◆ DOCUMENT TEXT

“The Tories did not win votes from people in northern towns by saying they would be exposed to ever-fiercer international competition.”
Paula Barker MP
Thank you for the invitation to speak today. I very much welcome the Leave Fight and Transform initiative. Now that leaving the EU is an imminent reality we need to quickly set out a positive agenda for what this can mean for our communities – and LeFT, and this meeting, is an important part of that.
I’ve been an MP for more than a month now and I am proud to represent the people of Wavertree, and I am proud that I was elected on a radical Labour manifesto – a manifesto that offered the prospect of a real break from 40 years of neoliberalism.
But of course, that prospect was not realised, with us losing over 50 seats to the Tories in leave-voting areas.
I will talk about what I think we should learn from that defeat, and how that should affect us going forward.
But I want first to outline how my own thinking on the EU referendum has developed over these last few tumultuous years.
Prior to becoming an MP I was the regional convenor of UNISON North West. It was in that role – and as a representative of some 200,000 workers in public services – that I voted in the 2016 referendum, – and I voted to leave.
I voted leave because I wanted a major shakeup. I wanted to defeat Cameron and Osborne and end their austerity agenda that I’d seen have such a devastating effect on the public services in the North West and on the workers who deliver them.
I voted leave because I wanted to see the removal of potential impediments to a radical Labour programme. Limits on government intervention through state aid rules, limits on public spending, limits on a government’s ability to protect workers from the ravages of marketisation and competition.
And I voted leave because I’d seen the damage done by the ECJ’s Alemo Herron ruling. This key judgment means that the many thousands of workers who have been outsourced from the public sector to the private sector do not receive subsequently agreed pay rises. The significance of this decision should not be underestimated – nearly every industrial dispute that UNISON North West members have been involved in in recent years is rooted in the injustice of this ruling – a ruling that denies outsourced public service workers the rate for the job. And this ruling cannot be changed by the UK courts or the UK government or the UK people – not without leaving the EU.
I did not regard the referendum as being about immigration or liberal social values. The referendum posed a legal and institutional question about the UK’s future – and I answered accordingly.
I was of course concerned by the subsequent direction of Labour policy. First, the emphasis on retaining close links with the EU over positively embracing how the freedom of leaving could help us implement radical policies. And then, after the 2017 election, the gradual rehabilitation of the possibility that the UK may not leave at all.

◆ AIM OF THE TASK
In the speech on leaving the EU, what position did the speaker hold before becoming an MP? Rely only on the text above.

◆ SOURCE EXCERPT
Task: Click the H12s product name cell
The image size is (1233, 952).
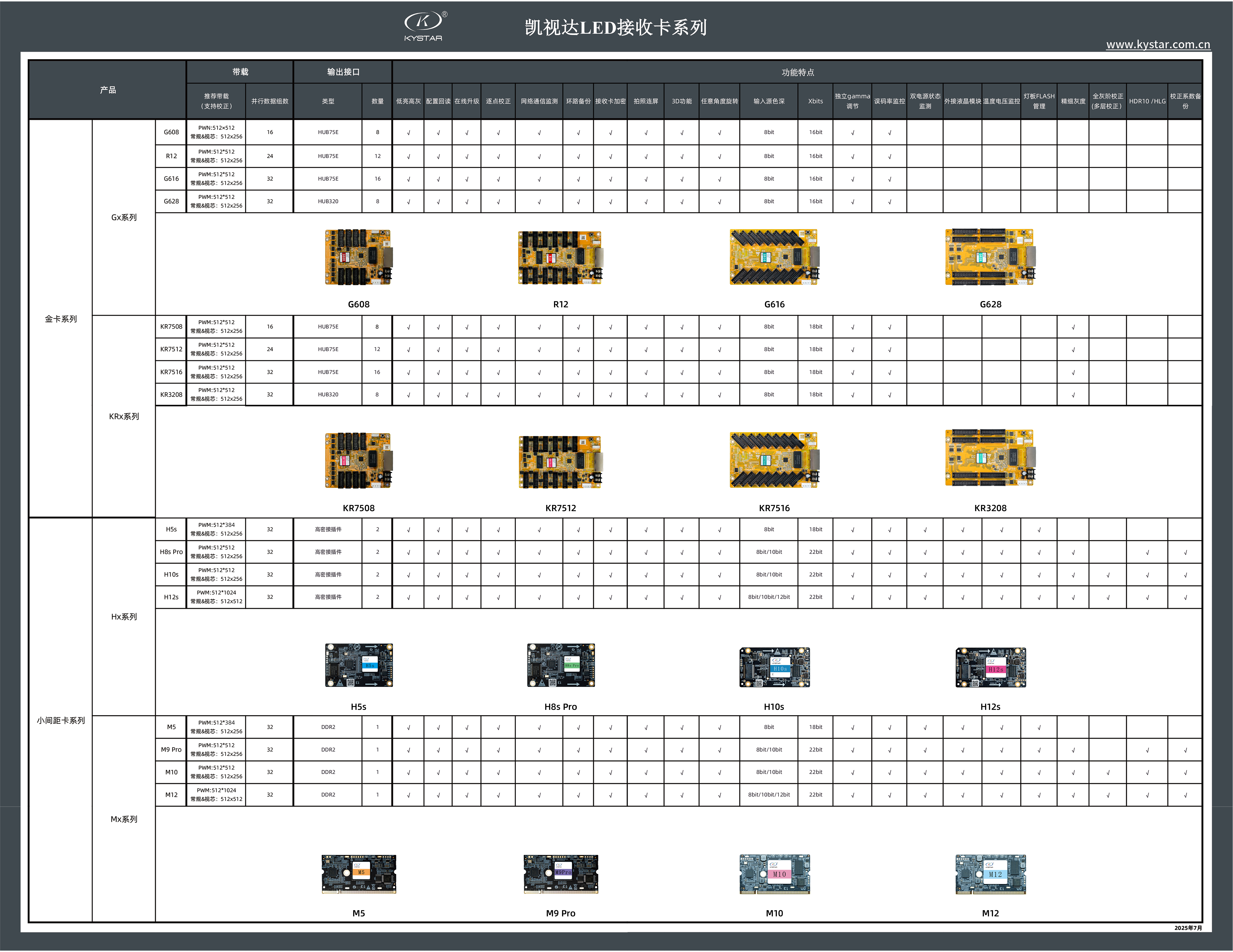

◆ RESPONSE BELOW
Regional convenor of UNISON North West.